Closed Bug 1275125 Opened 4 years ago Closed 4 years ago

TPS failing: test_client_wipe.js: ASSERTION FAILED! password not found

Categories

(Testing Graveyard :: TPS, defect)

Version 3
defect
Not set

Tracking

(firefox50 fixed)

VERIFIED FIXED
mozilla50
Tracking Status
firefox50 --- fixed

People

(Reporter: markh, Assigned: tcsc)

Details

(Whiteboard: [data-integrity])

Attachments

(1 file)

TPS running on jenkins is reliably failing with:

TEST-UNEXPECTED-FAIL | test_client_wipe.js | [phase 3] RunNextTestAction failed - Error: ASSERTION FAILED! password not found (resource://tps/logger.jsm:77:11) JS Stack trace: Logger.AssertTrue@logger.jsm:77:11 < TPS.HandlePasswords@tps.jsm:436:13 < Passwords__verify@tps.jsm:1021:5 < TPS.RunNextTestAction@tps.jsm:608:7 < TPS.RunNextTestAction@tps.jsm:628:5 < TPS__FinishAsyncOperation/<@tps.jsm:274:9

We should diagnose and fix that.
Flags: firefox-backlog+
QA Contact: kthiessen
Assignee: nobody → tchiovoloni
Can't replicate (at all) on mac or linux, unfortunately.

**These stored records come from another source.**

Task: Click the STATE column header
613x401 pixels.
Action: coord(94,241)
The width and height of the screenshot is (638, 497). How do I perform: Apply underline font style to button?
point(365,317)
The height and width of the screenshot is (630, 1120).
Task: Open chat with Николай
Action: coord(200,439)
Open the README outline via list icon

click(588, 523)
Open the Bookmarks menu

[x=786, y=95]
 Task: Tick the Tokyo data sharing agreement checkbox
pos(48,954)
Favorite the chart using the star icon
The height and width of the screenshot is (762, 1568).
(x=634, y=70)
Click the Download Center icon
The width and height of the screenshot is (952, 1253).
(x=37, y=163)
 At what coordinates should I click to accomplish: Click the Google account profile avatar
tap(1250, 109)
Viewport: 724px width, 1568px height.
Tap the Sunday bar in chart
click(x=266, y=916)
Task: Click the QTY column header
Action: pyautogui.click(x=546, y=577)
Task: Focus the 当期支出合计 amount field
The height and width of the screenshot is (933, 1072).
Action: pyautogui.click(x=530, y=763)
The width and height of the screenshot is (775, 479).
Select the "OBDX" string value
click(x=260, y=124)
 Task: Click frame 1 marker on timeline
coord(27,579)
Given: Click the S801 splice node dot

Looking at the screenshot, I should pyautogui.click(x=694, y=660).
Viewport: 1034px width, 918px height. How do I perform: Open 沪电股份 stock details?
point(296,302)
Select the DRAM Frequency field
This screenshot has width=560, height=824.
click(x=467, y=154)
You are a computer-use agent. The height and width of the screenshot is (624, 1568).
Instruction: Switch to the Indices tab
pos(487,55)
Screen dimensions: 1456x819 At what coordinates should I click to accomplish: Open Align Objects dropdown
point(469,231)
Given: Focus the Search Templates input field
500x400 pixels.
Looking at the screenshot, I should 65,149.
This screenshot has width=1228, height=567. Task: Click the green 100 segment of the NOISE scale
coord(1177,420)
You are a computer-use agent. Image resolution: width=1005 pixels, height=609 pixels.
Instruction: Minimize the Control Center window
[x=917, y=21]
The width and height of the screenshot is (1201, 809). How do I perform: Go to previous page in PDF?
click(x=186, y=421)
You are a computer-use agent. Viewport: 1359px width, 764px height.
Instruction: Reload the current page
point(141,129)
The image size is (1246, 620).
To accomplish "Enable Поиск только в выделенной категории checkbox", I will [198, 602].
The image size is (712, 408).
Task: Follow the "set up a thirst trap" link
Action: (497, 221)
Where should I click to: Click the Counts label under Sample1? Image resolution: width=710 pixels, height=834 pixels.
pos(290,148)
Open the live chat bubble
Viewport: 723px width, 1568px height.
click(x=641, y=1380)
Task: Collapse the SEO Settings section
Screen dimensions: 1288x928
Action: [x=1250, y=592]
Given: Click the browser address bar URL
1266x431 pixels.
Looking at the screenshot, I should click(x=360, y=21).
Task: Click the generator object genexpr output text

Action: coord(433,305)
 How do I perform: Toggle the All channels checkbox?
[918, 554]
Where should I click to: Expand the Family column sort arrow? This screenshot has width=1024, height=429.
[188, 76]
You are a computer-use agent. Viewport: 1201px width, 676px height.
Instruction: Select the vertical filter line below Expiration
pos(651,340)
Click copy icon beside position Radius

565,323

Any ideas how the jenkins build machine might be set up differently?
Flags: needinfo?(markh)
I should have added a link to a failure log :) but it doesn't really help :( (I'll send the details in a chat - I'm not sure they should be public)

Just before that failure every engine is failing with:

> 1464032913946	Sync.ErrorHandler	DEBUG	prefs failed: Error (resource://services-sync/resource.js:405:19) JS Stack trace: waitForSyncCallback@async.js:98:7 ...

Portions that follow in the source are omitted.